Dimensional analysis generally concerns the units such as meters and seconds and dollars, e.g. see here or on wikipedia again. I have been using it to good effect since early university, in particular since F.J. de Jong at Rijksuniversiteit Groningen had increased awareness there. In this case we apply dimensional analysis to our 2D space. I met a mathematician who thought that I thought that dimensional analysis applied only to 1D, 2D, 3D, … and who started lecturing me, and it continues to amaze me how easy it is that misunderstandings arise.

Another possible misunderstanding is this. If you take a circumference of an object in 2D, say an equilateral triangle with sides 1 meter giving a circumference of 3 meter, and divide that circumference by a side, then it is conventionally (3 meter) / (1 meter) = 3 dimensionless, but rather be aware of (3 meter around) / (1 meter straight) = 3 around / straight.

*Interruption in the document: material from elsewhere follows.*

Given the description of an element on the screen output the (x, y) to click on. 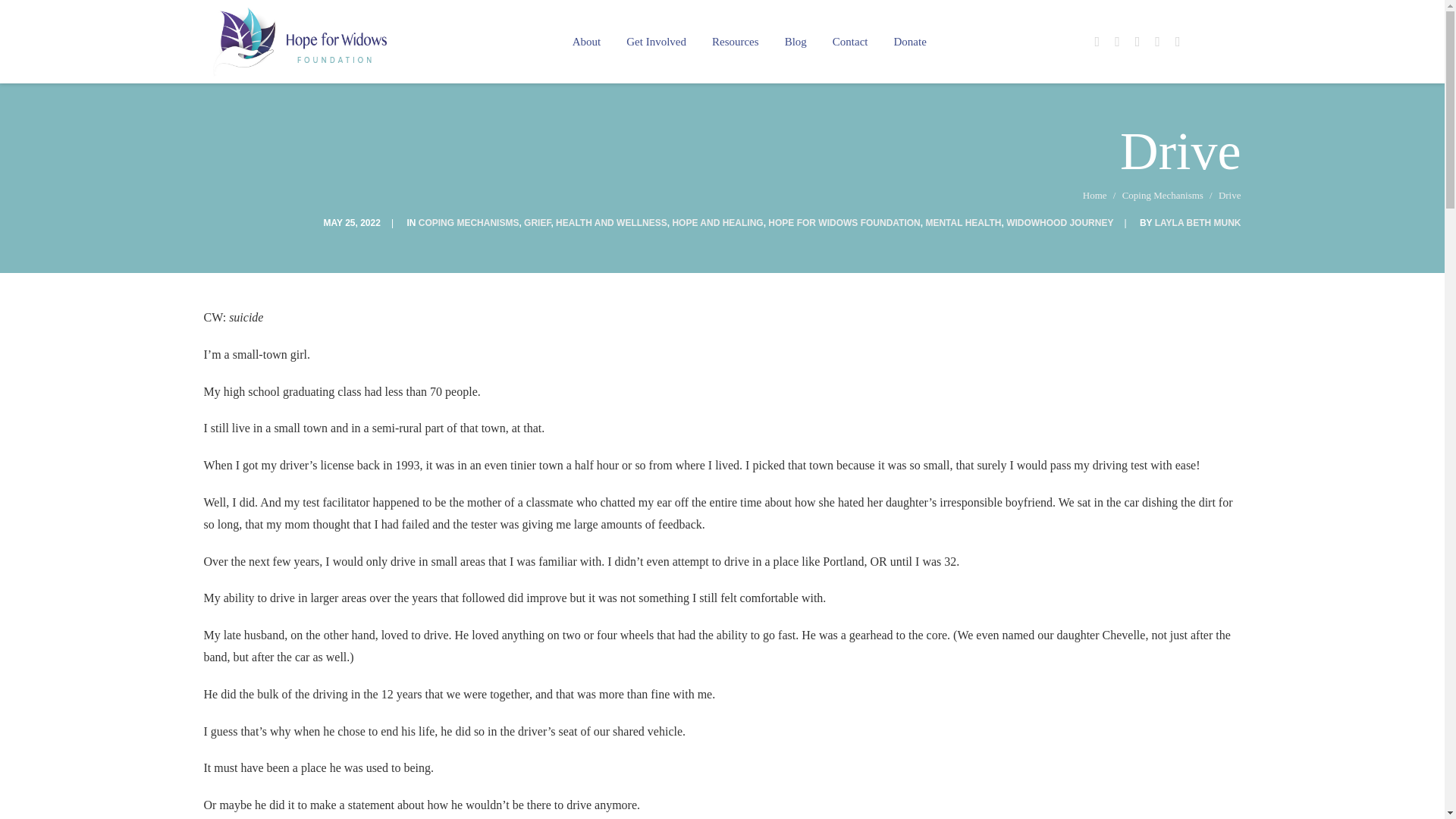
Get Involved (655, 41)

Again it is 2D / 1D = 1D. Just like the circle, you can make a turn going around that triangle. As it stands, it is little use to make an issue of this for circumferences in general, and the conventional view has its advantages. But for the circle it is useful to bring it to the fore in the definition of angle and turn. Indeed, here we need it to get the polar co-ordinates {radius, angle}, which uses that Turn is a separate dimension indeed.